--- START Extract provided ---

Suppose I have many meshes I'd like to render. I have two choices:
Bake transforms and colors for each mesh into a VBO and render with a single draw call.
Use glUniform for transforms and colors and use many draw calls (but still a single VBO)
Assuming the scene changes very little between frames, which method tends to be better?
There are more than those two choices. At least one more comes to mind:
...
....
Use attributes for transforms and colors and use many draw calls.
Choice 3 is similar to choice 2, but setting attributes (using calls like glVertexAttrib4f) is mostly faster than setting uniforms. The efficiency of setting uniforms is highly platform dependent. But they're generally not intended to be modified very frequently. They are called uniform for a reason. :)
That being said, choice 1 might be the best for your use case where the transforms/colors change rarely. If you're not doing this yet, you could try keeping the attributes that are modified in a separate VBO (with usage GL_DYNAMIC_DRAW), and the attributes that remain constant in their own VBO (with usage GL_STATIC_DRAW). Then make the necessary updates to the dynamic buffer with glBufferSubData.
The reality is that there are no simple rules to predict what is going to perform best. It will depend on the size of your data and draw calls, how frequent and large the data changes are, and also very much on the platform you run on. If you want to be confident that you're using the most efficient solution, you need to implement all of them, and start benchmarking.
Generally, option 1 (minimize number of draw calls) is the best advice. There are a couple of caveats:
I have seen performance fall off a cliff when using very large VBOs on at least one mobile device (assuming relevant for opengl-es tag). The explanation (from the vendor) involved internal buffers exceeding a certain size.
If putting all the information which would otherwise be conveyed with uniforms into vertex attributes significantly increases the size of the vertex buffer, the price you pay (in perhaps costly memory reads) of reading redundant information (because it doesn't really vary per vertex) might negate the savings of using fewer draw calls.
As always the best (but tiresome) advice is to test (I know this is particularly hard developing for mobile where there are many potential implementations your code could be running on). Try to keep your pipeline/toolchain flexible enough that you can easily try out and compare different options.

which is the most optimal and correct way to drawing many different dynamic 3D models (they are animated and change every frame)

I need to know how I can render many different 3D models, which change their geometry to each frame (are animated models), don't repeat models and textures.
I carry all models and for each created an "object" model class.

--- END Extract provided ---
--- START Data section ---

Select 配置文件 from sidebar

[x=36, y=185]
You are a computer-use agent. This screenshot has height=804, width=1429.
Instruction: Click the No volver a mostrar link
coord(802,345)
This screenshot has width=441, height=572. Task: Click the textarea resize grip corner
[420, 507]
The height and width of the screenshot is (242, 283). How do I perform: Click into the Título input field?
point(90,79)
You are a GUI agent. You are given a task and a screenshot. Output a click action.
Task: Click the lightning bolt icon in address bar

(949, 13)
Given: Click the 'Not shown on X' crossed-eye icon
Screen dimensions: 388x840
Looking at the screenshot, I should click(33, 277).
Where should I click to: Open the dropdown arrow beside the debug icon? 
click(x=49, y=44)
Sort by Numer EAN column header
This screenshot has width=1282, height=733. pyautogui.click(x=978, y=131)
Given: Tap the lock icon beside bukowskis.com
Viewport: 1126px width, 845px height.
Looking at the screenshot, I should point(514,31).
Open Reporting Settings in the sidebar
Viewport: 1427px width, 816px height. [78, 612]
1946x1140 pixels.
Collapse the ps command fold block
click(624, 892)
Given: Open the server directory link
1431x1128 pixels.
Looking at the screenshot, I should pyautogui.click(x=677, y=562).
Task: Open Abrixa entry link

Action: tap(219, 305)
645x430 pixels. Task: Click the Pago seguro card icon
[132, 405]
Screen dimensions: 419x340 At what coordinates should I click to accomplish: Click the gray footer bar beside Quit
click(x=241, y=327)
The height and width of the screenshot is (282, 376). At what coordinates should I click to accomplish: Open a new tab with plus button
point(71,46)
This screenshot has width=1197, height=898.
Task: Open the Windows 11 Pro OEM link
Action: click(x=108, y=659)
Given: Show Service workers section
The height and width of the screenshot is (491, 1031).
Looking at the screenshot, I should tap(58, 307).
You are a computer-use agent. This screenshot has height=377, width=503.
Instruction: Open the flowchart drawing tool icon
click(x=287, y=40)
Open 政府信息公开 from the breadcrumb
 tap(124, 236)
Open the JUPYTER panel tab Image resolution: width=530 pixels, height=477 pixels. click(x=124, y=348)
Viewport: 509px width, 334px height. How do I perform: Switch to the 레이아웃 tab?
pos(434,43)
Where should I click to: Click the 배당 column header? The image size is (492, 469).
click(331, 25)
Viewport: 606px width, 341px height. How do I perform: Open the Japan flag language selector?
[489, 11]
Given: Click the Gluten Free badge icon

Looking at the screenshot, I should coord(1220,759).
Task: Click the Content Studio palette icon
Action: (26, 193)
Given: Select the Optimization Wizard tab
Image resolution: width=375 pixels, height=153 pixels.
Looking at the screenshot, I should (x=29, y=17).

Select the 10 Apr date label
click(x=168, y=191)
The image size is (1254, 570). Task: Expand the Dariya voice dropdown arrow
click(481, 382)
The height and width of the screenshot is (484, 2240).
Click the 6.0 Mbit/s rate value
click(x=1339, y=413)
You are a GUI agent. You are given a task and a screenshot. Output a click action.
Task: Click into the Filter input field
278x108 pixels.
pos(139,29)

--- END Data section ---

In the thread on rendering many meshes, which function is suggested for updating the dynamic buffer? Rely only on the text, not on the data.

▶ [Response]:
glBufferSubData